#### DATA EXCERPTS:
>> BEGIN
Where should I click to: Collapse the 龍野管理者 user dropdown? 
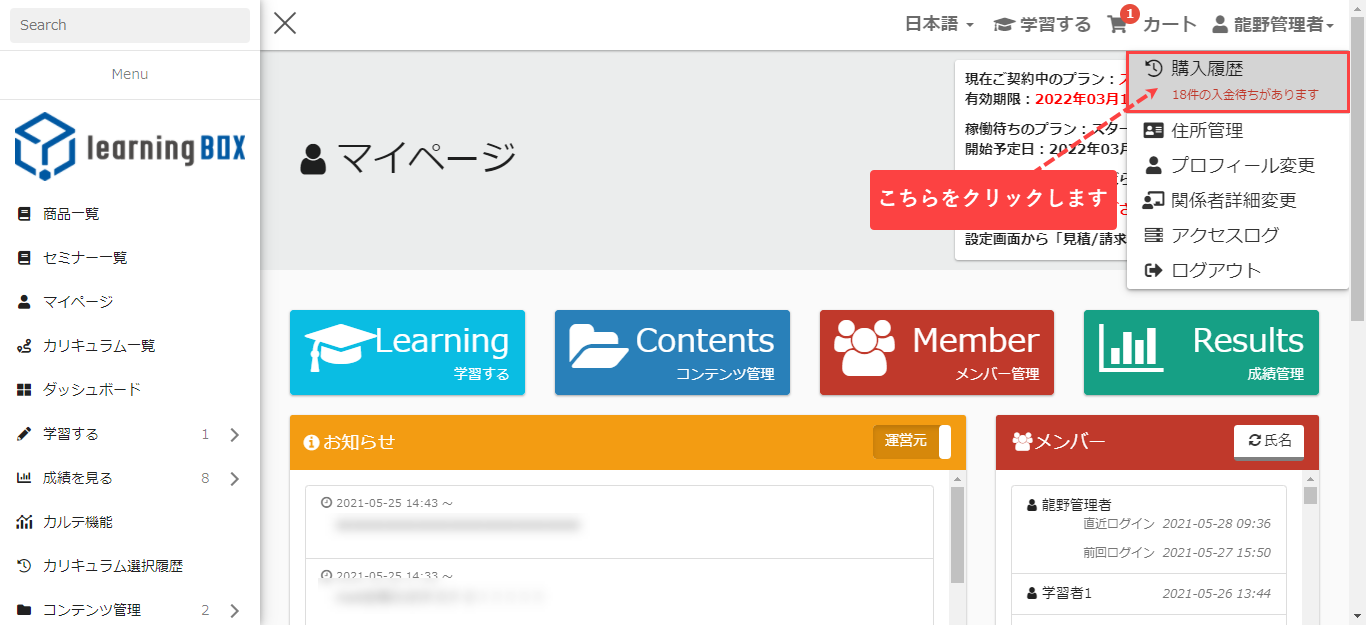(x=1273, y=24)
>> END
>> BEGIN
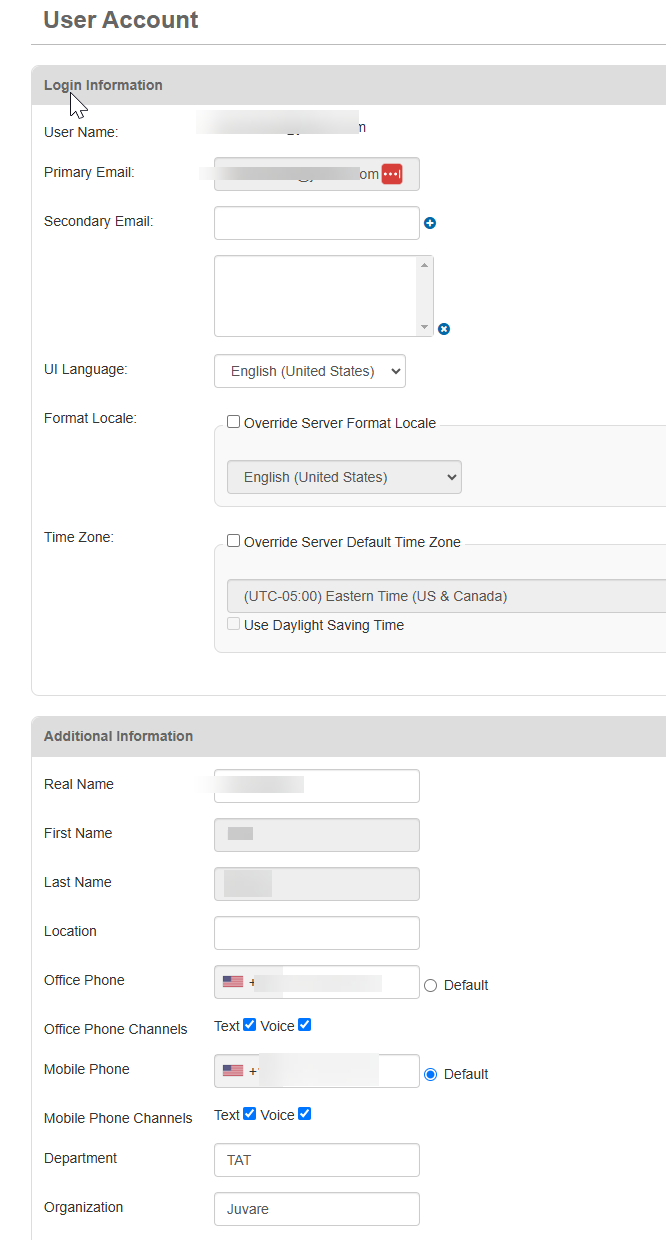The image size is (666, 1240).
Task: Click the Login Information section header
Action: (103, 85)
>> END
#### TASK OBJECTIVE:
Echo the lines from the line containing "Where should I" to the line containing "(x=1273, y=24)", both included, without the pictures.

#### TASK RESPONSE:
Where should I click to: Collapse the 龍野管理者 user dropdown? 
(x=1273, y=24)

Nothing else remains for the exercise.